- YOUR GOAL:
With the line containing "Dr. Ónodi Izabella (119, 2148)" as the start and the line containing "Helyi hírek (83, 72)" as the end, transcribe that span of the entries below exactly, including both.
═════ RECORDS FOR THIS TASK
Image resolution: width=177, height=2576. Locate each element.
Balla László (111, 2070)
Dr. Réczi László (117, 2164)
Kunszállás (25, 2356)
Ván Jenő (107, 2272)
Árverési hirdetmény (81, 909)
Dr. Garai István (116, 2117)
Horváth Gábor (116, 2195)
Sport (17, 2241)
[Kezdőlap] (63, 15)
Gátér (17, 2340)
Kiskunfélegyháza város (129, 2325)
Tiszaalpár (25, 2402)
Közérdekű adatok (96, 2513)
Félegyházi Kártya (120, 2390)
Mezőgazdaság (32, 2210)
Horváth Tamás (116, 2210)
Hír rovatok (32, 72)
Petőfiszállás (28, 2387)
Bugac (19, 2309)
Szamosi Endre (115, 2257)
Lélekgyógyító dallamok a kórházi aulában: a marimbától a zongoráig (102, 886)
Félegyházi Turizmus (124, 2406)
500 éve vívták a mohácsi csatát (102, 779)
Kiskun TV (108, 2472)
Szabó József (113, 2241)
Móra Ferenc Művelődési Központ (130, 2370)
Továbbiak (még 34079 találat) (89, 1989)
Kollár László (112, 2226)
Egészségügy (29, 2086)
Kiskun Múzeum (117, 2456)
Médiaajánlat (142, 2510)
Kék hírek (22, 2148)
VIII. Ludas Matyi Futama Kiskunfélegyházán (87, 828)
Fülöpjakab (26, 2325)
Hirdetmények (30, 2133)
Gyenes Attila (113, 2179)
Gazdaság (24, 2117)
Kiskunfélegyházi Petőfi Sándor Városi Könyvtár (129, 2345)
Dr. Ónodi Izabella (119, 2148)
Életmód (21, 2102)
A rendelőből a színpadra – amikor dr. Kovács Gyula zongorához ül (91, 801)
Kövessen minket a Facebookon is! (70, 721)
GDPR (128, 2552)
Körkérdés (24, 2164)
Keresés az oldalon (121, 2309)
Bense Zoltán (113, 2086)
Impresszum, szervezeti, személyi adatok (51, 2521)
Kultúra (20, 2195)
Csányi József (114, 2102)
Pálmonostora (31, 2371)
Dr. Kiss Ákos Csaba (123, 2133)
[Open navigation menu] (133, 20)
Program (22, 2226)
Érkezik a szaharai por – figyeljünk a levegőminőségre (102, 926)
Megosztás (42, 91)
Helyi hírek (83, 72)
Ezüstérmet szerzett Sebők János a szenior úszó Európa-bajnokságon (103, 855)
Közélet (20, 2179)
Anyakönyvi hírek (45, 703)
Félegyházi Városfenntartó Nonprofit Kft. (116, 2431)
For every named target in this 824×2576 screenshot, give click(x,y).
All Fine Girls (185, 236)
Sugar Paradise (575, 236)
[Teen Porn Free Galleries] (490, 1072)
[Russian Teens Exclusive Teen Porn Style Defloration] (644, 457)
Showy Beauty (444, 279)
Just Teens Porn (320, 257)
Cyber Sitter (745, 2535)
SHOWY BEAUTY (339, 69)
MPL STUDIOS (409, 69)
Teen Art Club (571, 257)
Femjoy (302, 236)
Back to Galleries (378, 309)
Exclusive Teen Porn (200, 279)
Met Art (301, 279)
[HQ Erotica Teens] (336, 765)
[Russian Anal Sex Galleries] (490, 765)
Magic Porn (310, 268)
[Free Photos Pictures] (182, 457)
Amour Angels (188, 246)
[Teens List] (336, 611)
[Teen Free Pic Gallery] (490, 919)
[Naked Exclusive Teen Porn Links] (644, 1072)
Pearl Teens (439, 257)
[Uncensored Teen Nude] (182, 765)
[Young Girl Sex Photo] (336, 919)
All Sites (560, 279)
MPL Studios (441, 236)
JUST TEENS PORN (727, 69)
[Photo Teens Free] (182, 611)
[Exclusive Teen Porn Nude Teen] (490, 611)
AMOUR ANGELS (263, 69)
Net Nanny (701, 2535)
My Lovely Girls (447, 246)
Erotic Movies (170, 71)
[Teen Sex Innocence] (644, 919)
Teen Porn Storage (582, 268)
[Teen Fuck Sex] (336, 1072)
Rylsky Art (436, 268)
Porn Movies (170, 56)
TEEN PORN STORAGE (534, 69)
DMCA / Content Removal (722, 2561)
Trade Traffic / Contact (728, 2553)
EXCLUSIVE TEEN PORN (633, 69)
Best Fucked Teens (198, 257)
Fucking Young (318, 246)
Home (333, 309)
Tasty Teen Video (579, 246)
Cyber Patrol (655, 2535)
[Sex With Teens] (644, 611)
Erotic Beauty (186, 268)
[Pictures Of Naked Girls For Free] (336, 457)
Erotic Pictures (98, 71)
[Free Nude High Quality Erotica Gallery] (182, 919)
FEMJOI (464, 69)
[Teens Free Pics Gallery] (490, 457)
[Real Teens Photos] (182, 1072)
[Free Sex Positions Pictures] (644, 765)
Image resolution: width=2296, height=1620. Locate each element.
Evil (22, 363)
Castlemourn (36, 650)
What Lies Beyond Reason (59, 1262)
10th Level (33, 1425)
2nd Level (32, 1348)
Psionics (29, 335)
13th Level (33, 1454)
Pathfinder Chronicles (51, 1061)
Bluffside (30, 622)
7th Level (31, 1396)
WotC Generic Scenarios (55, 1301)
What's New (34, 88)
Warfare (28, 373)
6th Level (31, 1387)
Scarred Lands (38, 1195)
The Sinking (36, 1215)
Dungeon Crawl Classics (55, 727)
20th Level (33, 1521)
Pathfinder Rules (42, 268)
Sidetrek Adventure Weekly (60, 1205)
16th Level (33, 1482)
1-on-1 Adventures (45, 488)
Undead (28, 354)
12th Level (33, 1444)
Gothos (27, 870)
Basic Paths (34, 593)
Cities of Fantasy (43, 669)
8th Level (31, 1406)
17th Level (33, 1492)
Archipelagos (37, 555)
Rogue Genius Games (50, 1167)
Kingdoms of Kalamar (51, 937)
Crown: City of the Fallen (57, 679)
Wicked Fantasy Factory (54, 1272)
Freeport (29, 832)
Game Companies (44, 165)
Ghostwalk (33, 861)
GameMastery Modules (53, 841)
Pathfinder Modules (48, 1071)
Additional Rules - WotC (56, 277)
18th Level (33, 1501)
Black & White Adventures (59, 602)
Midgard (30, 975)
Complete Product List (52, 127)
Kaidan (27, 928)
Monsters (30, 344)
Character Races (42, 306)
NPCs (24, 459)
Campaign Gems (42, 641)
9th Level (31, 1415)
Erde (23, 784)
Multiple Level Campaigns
══════════
- EXERCISE OUTPUT:
Dr. Ónodi Izabella (119, 2148)
Életmód (21, 2102)
A rendelőből a színpadra – amikor dr. Kovács Gyula zongorához ül (91, 801)
Kövessen minket a Facebookon is! (70, 721)
GDPR (128, 2552)
Körkérdés (24, 2164)
Keresés az oldalon (121, 2309)
Bense Zoltán (113, 2086)
Impresszum, szervezeti, személyi adatok (51, 2521)
Kultúra (20, 2195)
Csányi József (114, 2102)
Pálmonostora (31, 2371)
Dr. Kiss Ákos Csaba (123, 2133)
[Open navigation menu] (133, 20)
Program (22, 2226)
Érkezik a szaharai por – figyeljünk a levegőminőségre (102, 926)
Megosztás (42, 91)
Helyi hírek (83, 72)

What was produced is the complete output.